Weekly newspaper published in Sandy, Oregon

The Sandy Post is an online newspaper and former printed newspaper in Oregon serving Sandy, the Villages at Mount Hood and the surrounding areas. It is owned by the Carpenter Media Group.

== History ==
The paper was founded in 1937. It was first published by Mrs. Fern G. Lambert on January 6, 1938. Orval G. Butler purchased the Post in 1940. Butler sold it in 1947 to Tom B. Purcell, publisher of the nearby Gresham Outlook.

Walter C. Taylor Jr. bought the two papers, along with several others Oregon, in the early 1960s. Taylor and Lee Irwin sold the newspaper in 1977 to the Democrat-Herald Publishing Co., which published the Albany Democrat-Herald.

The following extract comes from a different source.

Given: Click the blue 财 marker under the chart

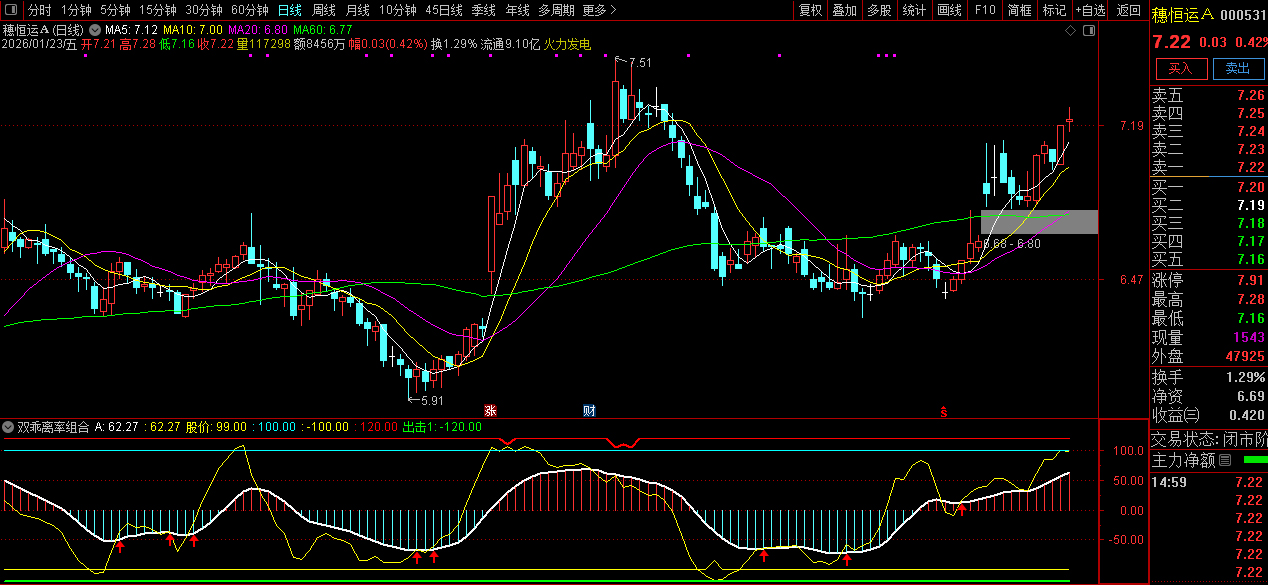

Capital Cities purchased the company in 1980, which itself was acquired by The Walt Disney Company in 1995. Disney sold its Oregon newspapers to Lee Enterprises in 1997. Three years later Robert B. Pamplin, Jr. acquired the Post from Lee Enterprises in 2000. In February 2004, The Sandy Profile, a rival newspaper, was merged into the Post.

In June 2024, Pamplin Media Group was sold to Carpenter Media Group. Later that year the Estacada News was absorbed into the Post. In July 2025, the paper's only reporter was laid off. At that time the Post ceased and subscribers from now on will receive The Gresham Outlook instead. The websites for the Post and Estacada News will remain online.

== Awards ==
In 2019, the Post won the General Excellence award for weekly newspapers from the Oregon Newspaper Publishers Association.